“I’m not paying Robert to feel my new $10,000 divorce boobs!”

Is there a downside to having three days off during March Break?

You bet your sweet bippy there is.

Just when I had mellowed out from the onset of Match Break, it was time to be dropped back into the war zone. And so I called upon my energy reserves and rolled out of bed this morning, not exactly bright-eyed and bushy-tailed, but ready for battle.

However, it has been a very strange day, one I could never have prepared myself for.
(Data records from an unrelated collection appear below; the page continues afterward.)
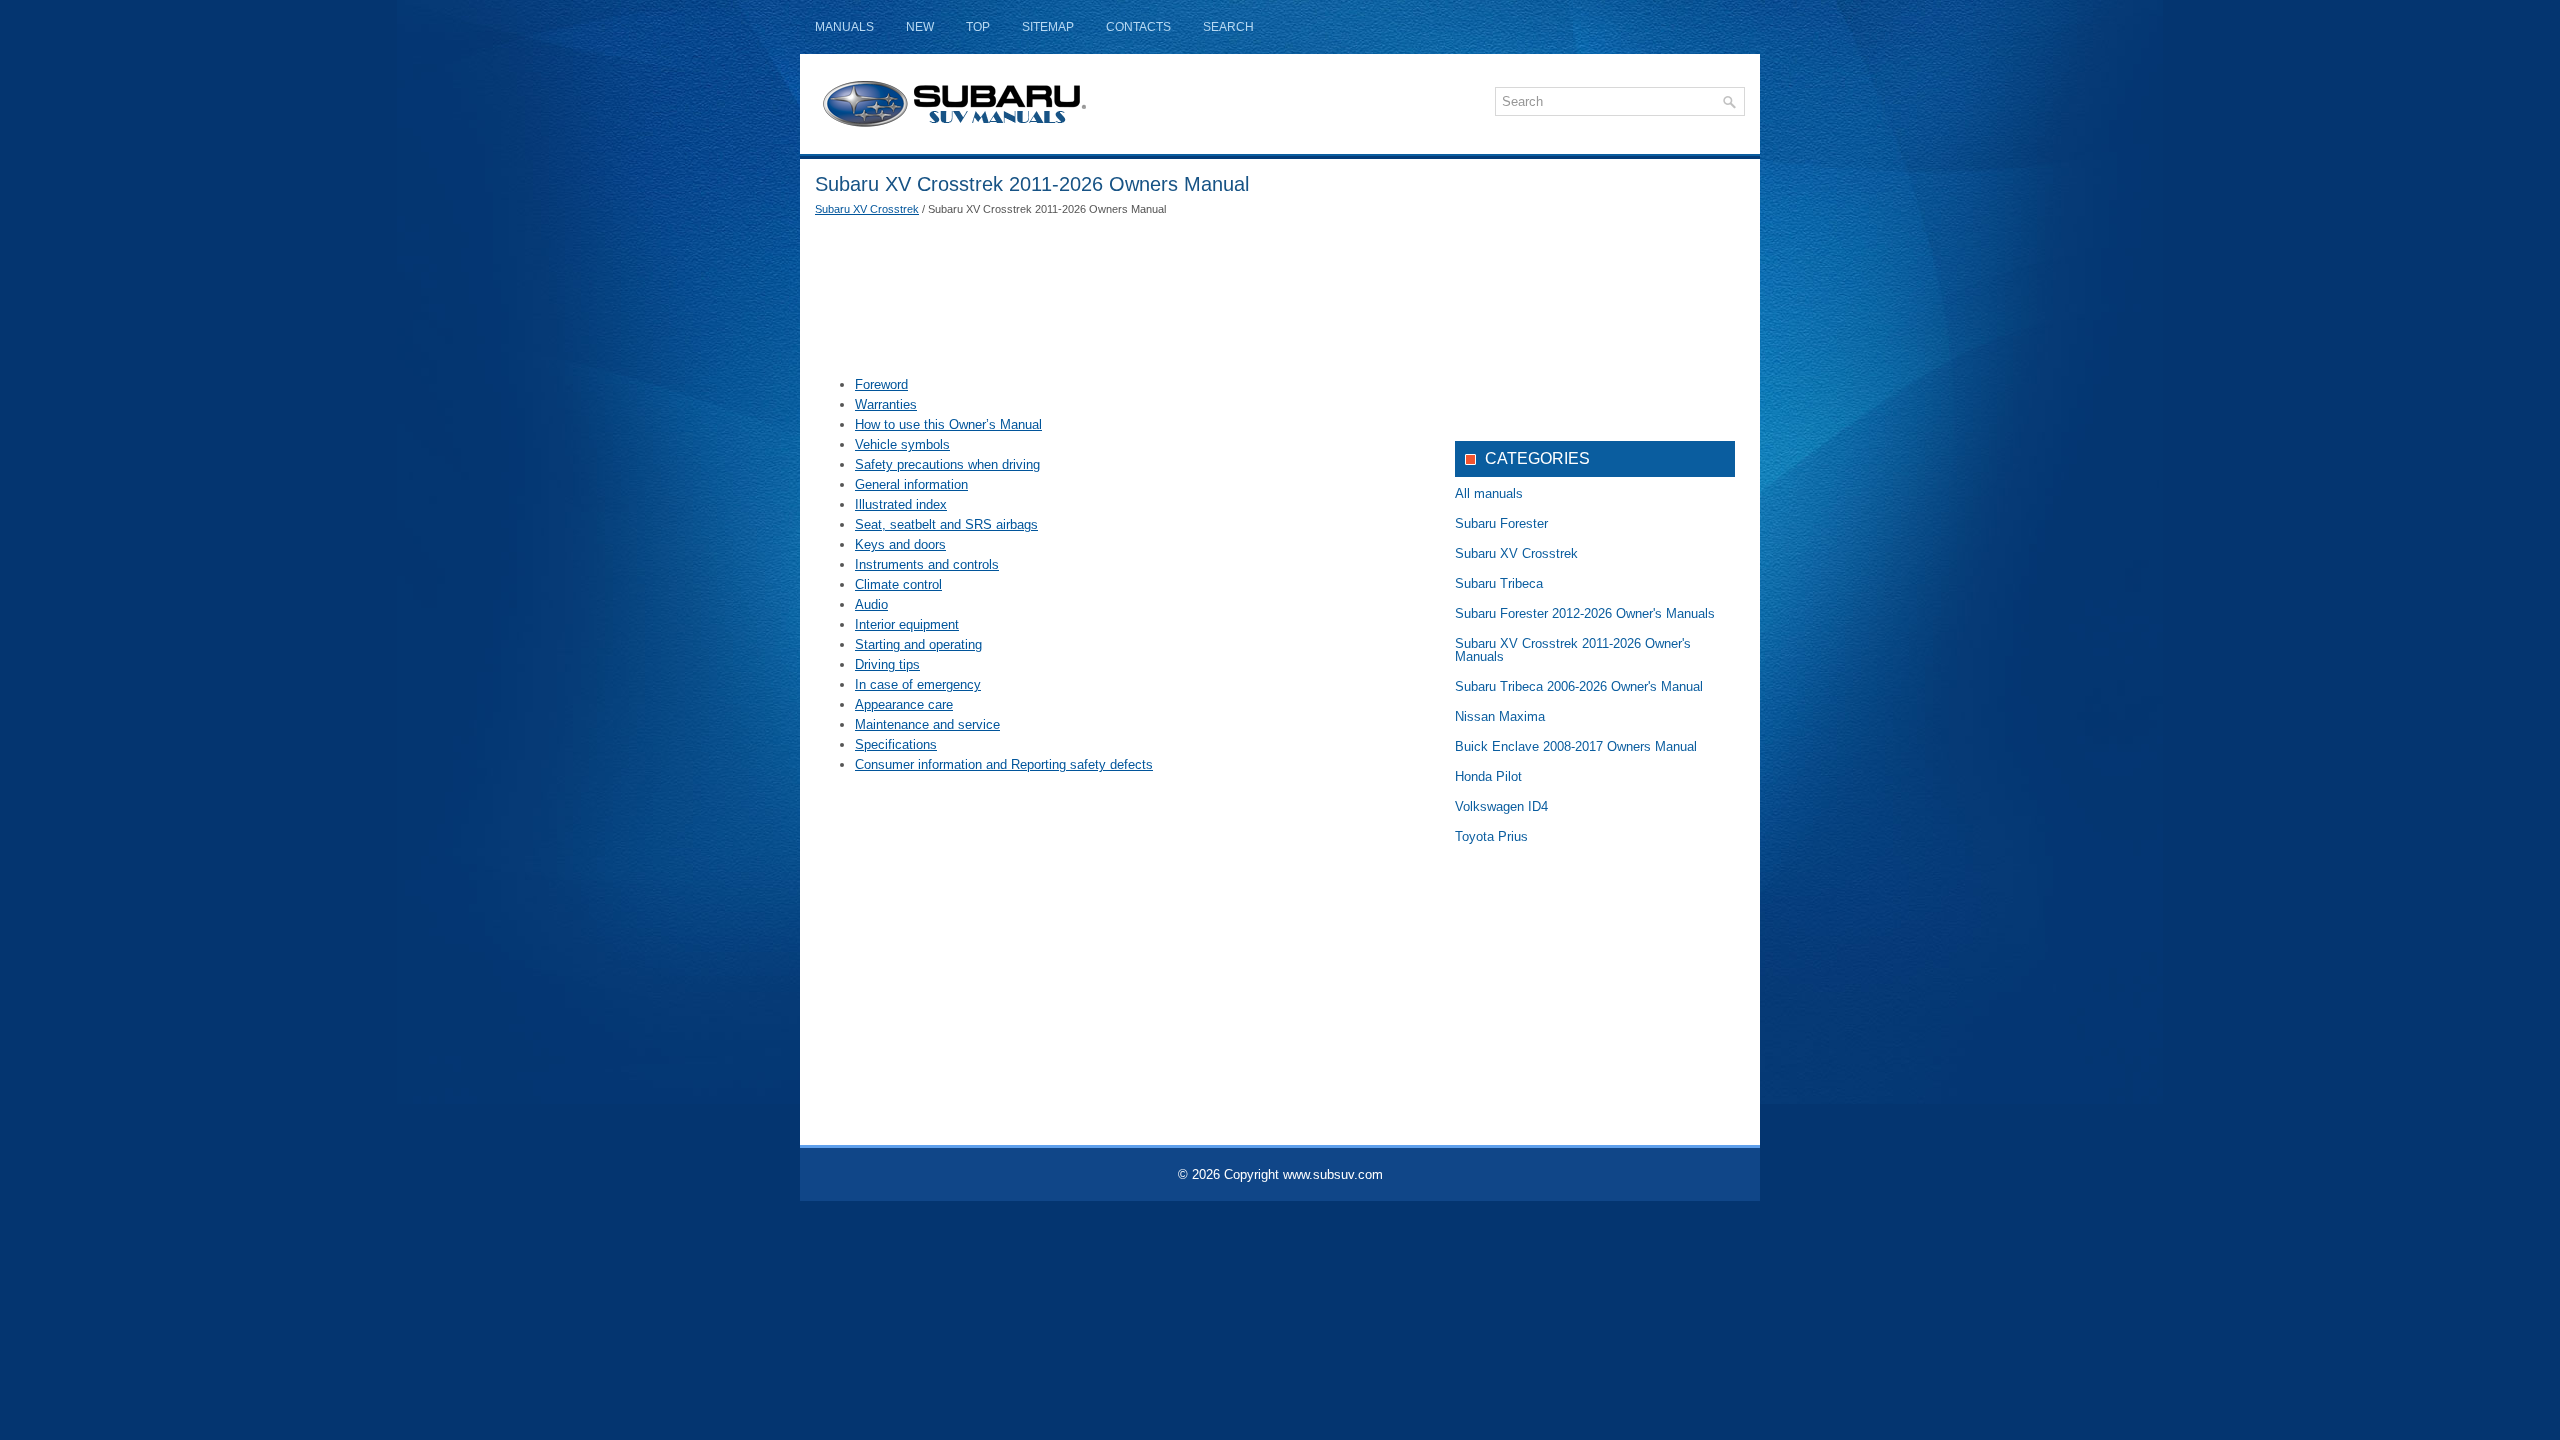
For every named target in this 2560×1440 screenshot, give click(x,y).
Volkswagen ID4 (1501, 806)
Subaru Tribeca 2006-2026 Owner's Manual (1579, 686)
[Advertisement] (1120, 295)
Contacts (1138, 27)
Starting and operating (918, 644)
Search (1228, 27)
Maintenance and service (927, 724)
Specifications (896, 744)
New (920, 27)
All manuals (1489, 493)
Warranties (886, 404)
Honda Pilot (1488, 776)
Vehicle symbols (902, 444)
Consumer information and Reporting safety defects (1004, 764)
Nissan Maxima (1500, 716)
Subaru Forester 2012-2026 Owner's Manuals (1585, 613)
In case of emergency (918, 684)
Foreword (881, 384)
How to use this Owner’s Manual (948, 424)
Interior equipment (907, 624)
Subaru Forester (1501, 523)
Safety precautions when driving (947, 464)
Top (978, 27)
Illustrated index (901, 504)
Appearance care (904, 704)
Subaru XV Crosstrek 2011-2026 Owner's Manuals (1573, 650)
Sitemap (1048, 27)
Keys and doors (900, 544)
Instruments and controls (927, 564)
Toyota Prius (1491, 836)
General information (911, 484)
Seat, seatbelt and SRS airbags (946, 524)
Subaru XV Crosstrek (867, 209)
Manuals (844, 27)
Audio (871, 604)
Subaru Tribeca (1499, 583)
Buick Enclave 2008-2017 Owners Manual (1576, 746)
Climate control (898, 584)
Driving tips (887, 664)
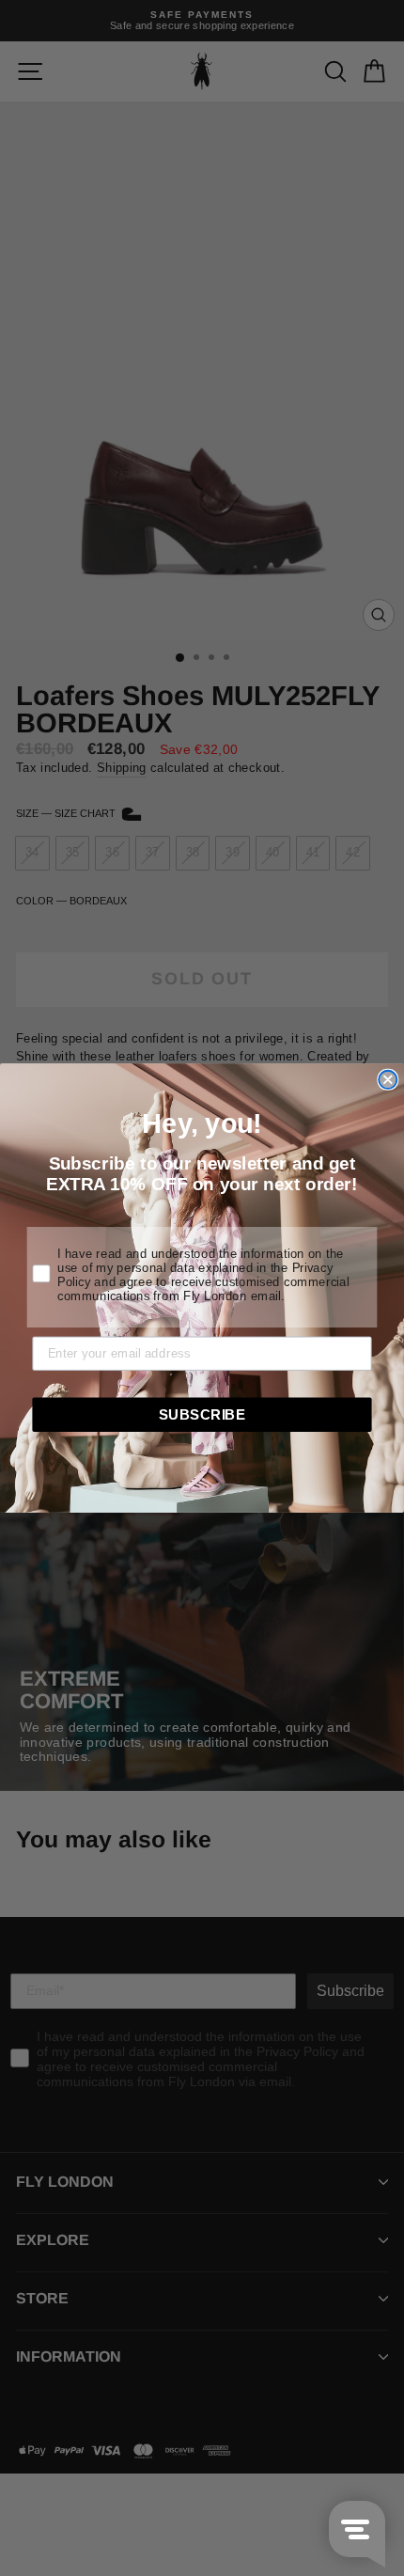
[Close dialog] (387, 1080)
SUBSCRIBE (202, 1414)
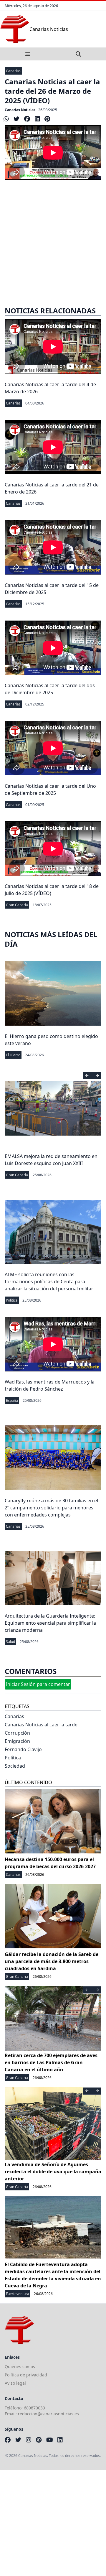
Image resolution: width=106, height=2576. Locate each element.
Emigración (17, 1741)
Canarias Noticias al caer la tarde (41, 1724)
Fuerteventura (17, 2293)
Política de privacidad (26, 2375)
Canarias (13, 70)
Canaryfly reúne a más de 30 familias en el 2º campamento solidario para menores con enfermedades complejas (51, 1507)
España (12, 1400)
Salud (10, 1641)
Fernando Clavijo (23, 1749)
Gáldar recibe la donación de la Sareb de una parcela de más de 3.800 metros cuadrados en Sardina (51, 1961)
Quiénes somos (20, 2366)
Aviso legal (15, 2383)
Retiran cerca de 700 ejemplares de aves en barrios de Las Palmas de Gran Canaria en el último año (51, 2062)
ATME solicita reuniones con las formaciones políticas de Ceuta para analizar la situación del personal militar (49, 1281)
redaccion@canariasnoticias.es (48, 2414)
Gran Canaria (17, 904)
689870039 (34, 2408)
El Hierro (13, 1054)
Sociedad (15, 1766)
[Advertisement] (53, 239)
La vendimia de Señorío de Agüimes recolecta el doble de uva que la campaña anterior (53, 2171)
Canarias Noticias (20, 109)
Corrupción (17, 1733)
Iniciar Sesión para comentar (38, 1684)
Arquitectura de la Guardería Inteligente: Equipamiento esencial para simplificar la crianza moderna (50, 1623)
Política (12, 1300)
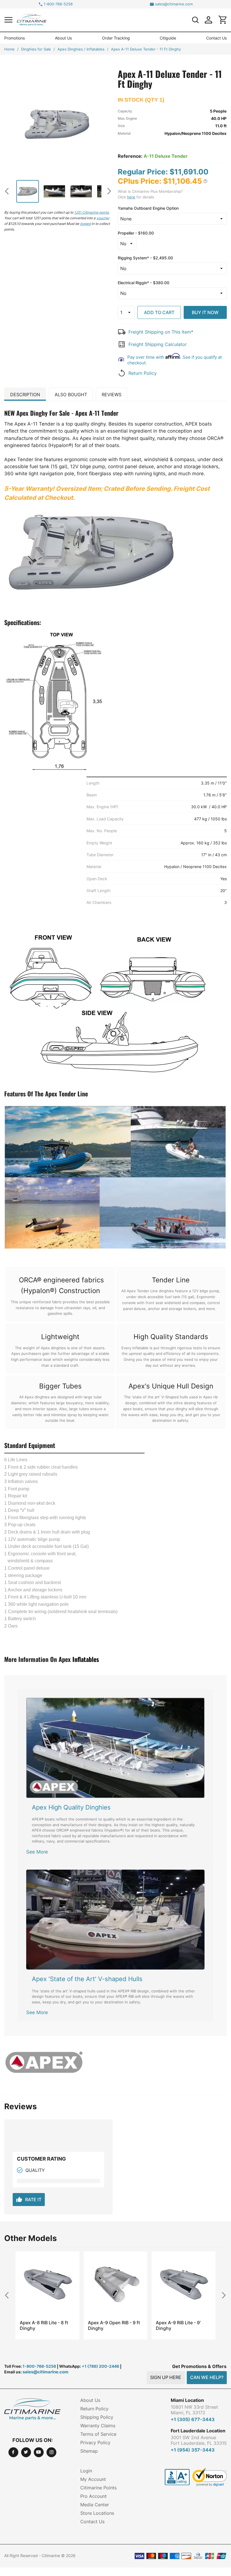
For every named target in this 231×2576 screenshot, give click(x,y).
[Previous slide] (9, 190)
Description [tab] (25, 394)
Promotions (14, 38)
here (131, 197)
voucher (102, 218)
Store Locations (97, 2513)
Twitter (26, 2452)
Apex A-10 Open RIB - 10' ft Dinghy (182, 2325)
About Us (63, 38)
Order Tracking (116, 38)
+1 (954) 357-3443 (193, 2450)
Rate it (28, 2199)
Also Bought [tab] (71, 394)
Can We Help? (206, 2377)
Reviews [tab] (111, 394)
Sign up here (165, 2377)
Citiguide (168, 38)
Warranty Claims (97, 2425)
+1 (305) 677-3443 (193, 2419)
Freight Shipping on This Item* (160, 332)
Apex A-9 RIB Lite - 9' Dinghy (110, 2325)
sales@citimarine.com (174, 4)
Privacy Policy (95, 2442)
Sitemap (89, 2451)
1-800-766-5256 (58, 4)
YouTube (39, 2452)
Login (86, 2471)
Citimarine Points (98, 2487)
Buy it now (205, 312)
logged (85, 224)
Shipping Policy (96, 2417)
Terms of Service (98, 2434)
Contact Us (216, 38)
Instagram (51, 2452)
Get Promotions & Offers (199, 2366)
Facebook (13, 2452)
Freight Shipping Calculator (157, 344)
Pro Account (93, 2496)
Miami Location (187, 2400)
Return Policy (142, 373)
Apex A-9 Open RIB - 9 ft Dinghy (46, 2325)
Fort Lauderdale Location (198, 2430)
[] (195, 19)
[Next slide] (107, 190)
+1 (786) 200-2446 (100, 2366)
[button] (8, 20)
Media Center (94, 2504)
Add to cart (159, 312)
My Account (93, 2479)
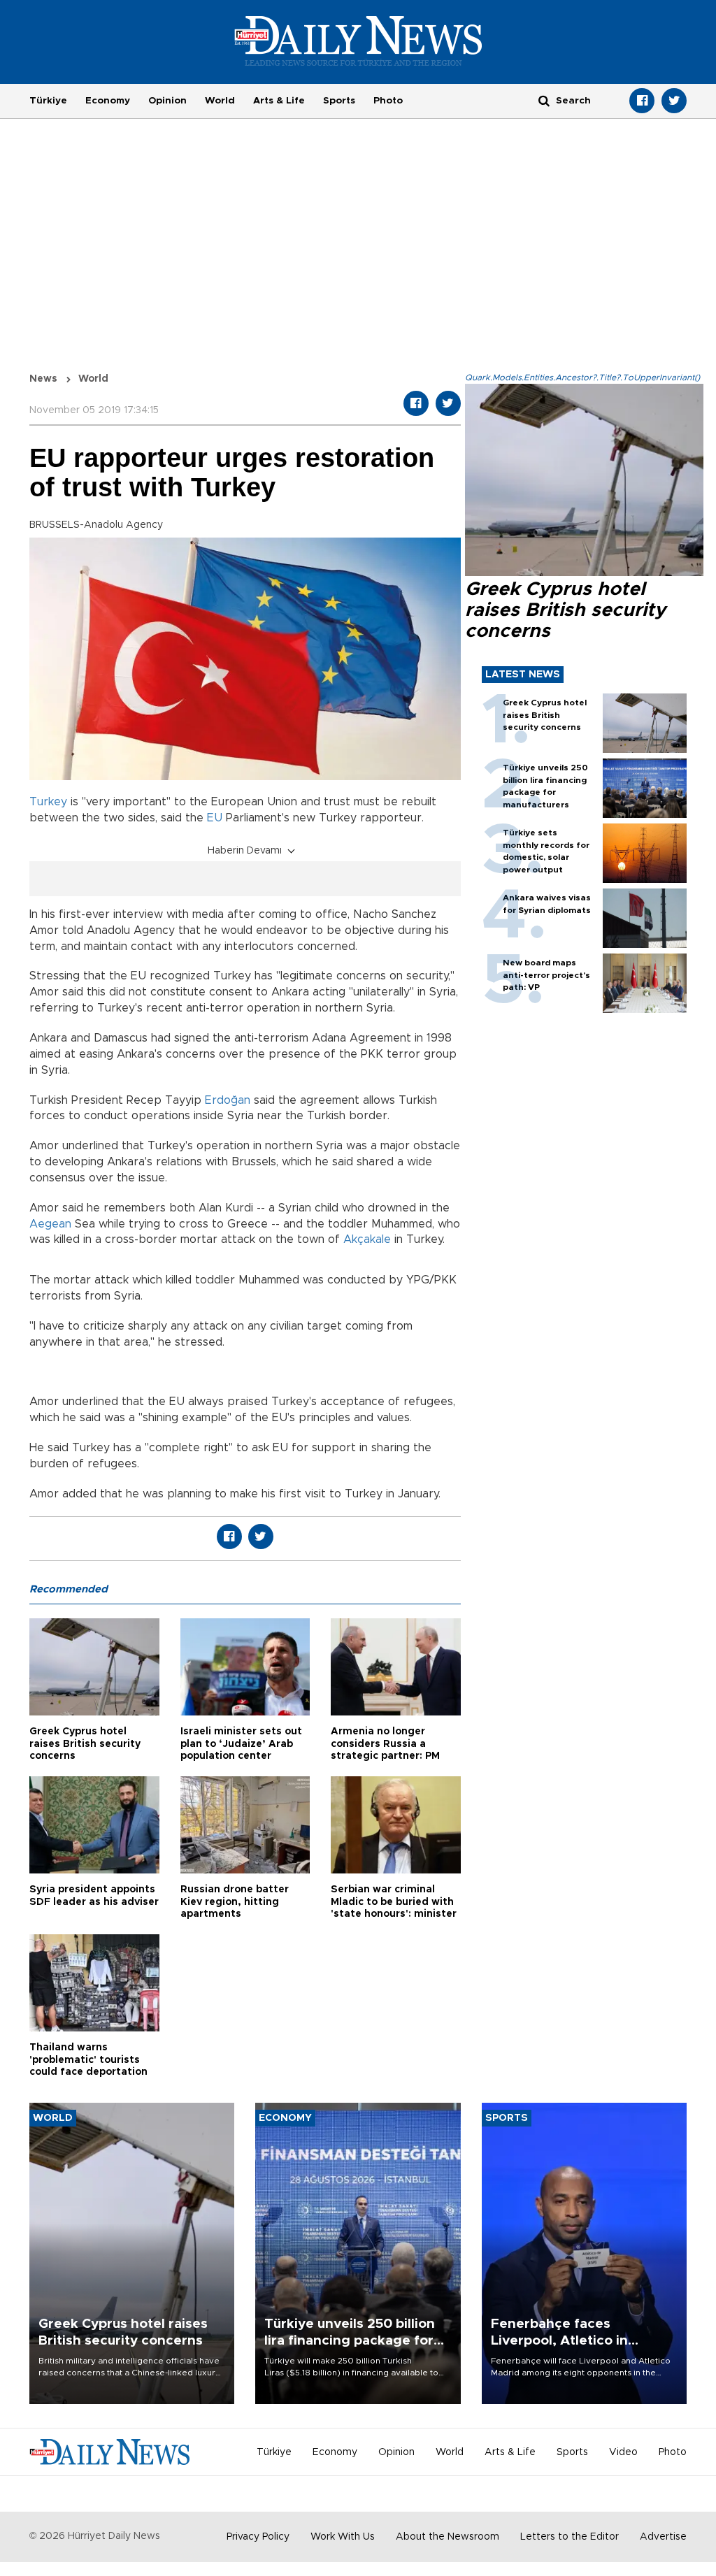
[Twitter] (674, 100)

Mr. Wonderful, Kevin O’Leary, has decided to leave Dragon’s Den. Not only has this puzzled me (the spotlight is O’Leary’s crack and even with two additional shows on the air, I can’t understand how he could ever shake this vital aspect of his addiction), but the mystery deepened with the news that fellow Dragon Bruce Croxon will follow Kevin out of the lair when the season ends. Dragons’ Den is can’t-miss-TV in my house and the living room just won’t be the same without my father-in-law screaming, “Look what that bald-headed son of a bitch just did!”, on Wednesday nights.

“WHY IS BRUCE BIGGER THAN ME? YOU’RE DEAD TO ME, HOOK!”

For the record, I’m certain O’Leary has a back-up plan. He’s too valuable an asset for CBC to let go of easily. We’ll see, won’t we?

Oh well, there’s always Shark Tank.

As for the dragons and sharks I’ve been dealing with this week, they haven’t lost their touch in the least. A sweet, blue-haired (literally) old lady I just served couldn’t stop calling me “Howard”… even after she read my name tag.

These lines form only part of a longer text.